Reproduce the material beginning at the line that contains "The width and height of the screenshot is (1920, 1228)." and ending after the line that contains "click(598, 44)", substituting "symbol" for each occurrence of "icon" and leaving all else unchanged.

▶

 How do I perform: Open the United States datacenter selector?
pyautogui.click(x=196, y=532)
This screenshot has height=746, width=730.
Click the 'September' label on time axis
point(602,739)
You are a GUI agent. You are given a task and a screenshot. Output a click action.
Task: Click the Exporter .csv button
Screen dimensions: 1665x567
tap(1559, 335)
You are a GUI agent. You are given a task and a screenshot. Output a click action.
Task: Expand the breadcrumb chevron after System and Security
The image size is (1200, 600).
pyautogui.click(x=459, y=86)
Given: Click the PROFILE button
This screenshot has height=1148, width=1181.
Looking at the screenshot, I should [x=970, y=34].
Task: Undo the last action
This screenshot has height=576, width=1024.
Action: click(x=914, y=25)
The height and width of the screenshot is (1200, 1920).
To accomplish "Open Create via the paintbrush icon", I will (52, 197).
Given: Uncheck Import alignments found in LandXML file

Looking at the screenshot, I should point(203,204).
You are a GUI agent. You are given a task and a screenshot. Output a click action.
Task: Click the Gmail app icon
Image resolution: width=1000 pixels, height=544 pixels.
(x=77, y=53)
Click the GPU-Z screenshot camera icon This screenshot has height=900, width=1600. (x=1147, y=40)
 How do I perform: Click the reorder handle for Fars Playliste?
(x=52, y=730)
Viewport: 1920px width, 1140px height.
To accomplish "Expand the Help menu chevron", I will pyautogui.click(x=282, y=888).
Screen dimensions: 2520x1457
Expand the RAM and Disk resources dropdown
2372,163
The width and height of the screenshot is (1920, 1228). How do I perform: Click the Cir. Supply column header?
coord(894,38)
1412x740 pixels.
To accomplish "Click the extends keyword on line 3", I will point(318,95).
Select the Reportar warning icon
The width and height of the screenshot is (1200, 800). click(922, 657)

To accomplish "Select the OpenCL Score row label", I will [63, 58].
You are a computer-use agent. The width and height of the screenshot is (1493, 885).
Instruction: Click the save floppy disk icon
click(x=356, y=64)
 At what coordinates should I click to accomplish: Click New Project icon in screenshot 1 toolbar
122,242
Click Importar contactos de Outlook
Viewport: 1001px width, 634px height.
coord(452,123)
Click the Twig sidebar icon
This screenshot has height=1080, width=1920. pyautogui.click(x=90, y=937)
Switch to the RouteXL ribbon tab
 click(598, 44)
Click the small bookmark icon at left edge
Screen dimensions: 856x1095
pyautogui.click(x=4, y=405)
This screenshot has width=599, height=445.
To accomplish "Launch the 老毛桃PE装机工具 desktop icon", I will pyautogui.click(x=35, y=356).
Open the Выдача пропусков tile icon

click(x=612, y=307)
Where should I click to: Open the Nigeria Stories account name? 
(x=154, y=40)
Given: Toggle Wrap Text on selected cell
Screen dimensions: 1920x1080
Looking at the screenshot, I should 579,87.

◀

Answer to this exercise
The width and height of the screenshot is (1920, 1228). How do I perform: Click the Cir. Supply column header?
coord(894,38)
1412x740 pixels.
To accomplish "Click the extends keyword on line 3", I will point(318,95).
Select the Reportar warning symbol
The width and height of the screenshot is (1200, 800). click(922, 657)

To accomplish "Select the OpenCL Score row label", I will [63, 58].
You are a computer-use agent. The width and height of the screenshot is (1493, 885).
Instruction: Click the save floppy disk symbol
click(x=356, y=64)
 At what coordinates should I click to accomplish: Click New Project symbol in screenshot 1 toolbar
122,242
Click Importar contactos de Outlook
Viewport: 1001px width, 634px height.
coord(452,123)
Click the Twig sidebar symbol
This screenshot has height=1080, width=1920. pyautogui.click(x=90, y=937)
Switch to the RouteXL ribbon tab
 click(598, 44)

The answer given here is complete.